Ads

Jaman Bengen Mah: Kesadaran Petani, Fogging Belerang, dan Ancaman Hama yang Kian Menakutkan

 

Jaman Bengen Mah: Kesadaran Petani, Fogging Belerang, dan Ancaman Hama yang Kian Menakutkan

Ditulis oleh: Kang Yana




Jaman bengen mah, sebelum istilah modernisasi pertanian terlalu sering diucapkan dalam forum-forum resmi, petani pemilik sawah sudah memiliki kesadaran dan kemandirian dalam menjaga lahannya. Mereka tidak menunggu program, tidak bergantung pada bantuan instan, dan tidak pula mengorbankan keselamatan demi solusi cepat. Salah satu contoh nyata adalah cara petani tempo dulu membasmi tikus sawah, musuh utama pertanian padi, dengan metode fogging belerang. Cara ini sederhana, murah, relatif aman, dan terbukti efektif menekan populasi tikus dari induk sampai cindil anak tikus langsung di lubang persembunyiannya.

Pengasapan belerang dilakukan secara periodik, biasanya setiap bulan. Tidak hanya menjelang tanam, tetapi sejak persiapan lahan, masa tanam, hingga pasca panen. Kegiatan ini dilakukan sendiri oleh pemilik sawah atau secara berkelompok antarpetani dalam satu hamparan. Ada kesadaran kolektif bahwa tikus tidak bisa dilawan secara parsial. Kalau satu petak bersih sementara yang lain dibiarkan, tikus akan berpindah. Maka fogging belerang dilakukan serentak, teratur, dan berkesinambungan.
◆ ◆ ◆ ◆
ARAHAN TUGAS: Lanjutkan tulisan tentang fogging belerang untuk membasmi tikus sawah itu mulai dari kalimat terakhirnya. Daftar yang menyusul tidak diperlukan di sini.
◆ ◆ ◆ ◆
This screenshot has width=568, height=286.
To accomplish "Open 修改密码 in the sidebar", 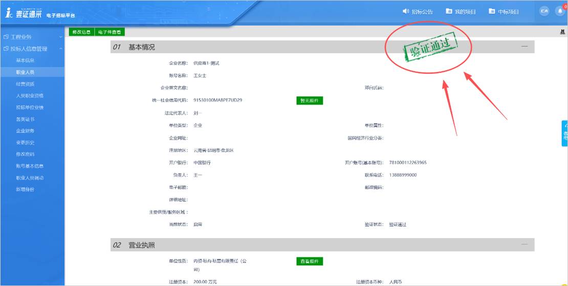I will 25,154.
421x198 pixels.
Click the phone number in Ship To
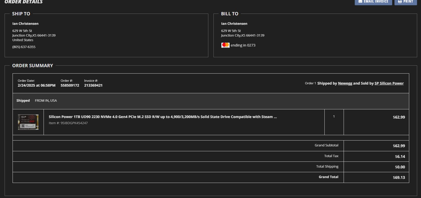[24, 47]
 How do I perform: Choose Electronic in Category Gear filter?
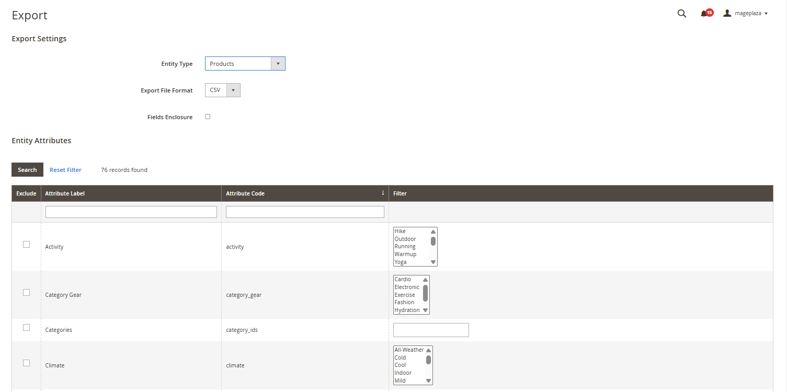point(407,287)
◆ ◆ ◆ ◆
HASIL LATIHAN:
Selain intervensi manusia, alam pada masa itu juga masih bekerja dengan baik. Musuh alami tikus seperti ular sawah dan burung hantu masih eksis. Burung hantu bahkan dikenal sangat efektif: dalam satu malam bisa memangsa satu hingga lima ekor tikus. Ular pun menjadi pengendali alami yang senyap tetapi konsisten. Kombinasi antara kesadaran petani, metode pengasapan, dan keberadaan predator alami membuat populasi tikus benar-benar terkendali. Sawah aman, hasil panen stabil, dan risiko gagal panen bisa ditekan.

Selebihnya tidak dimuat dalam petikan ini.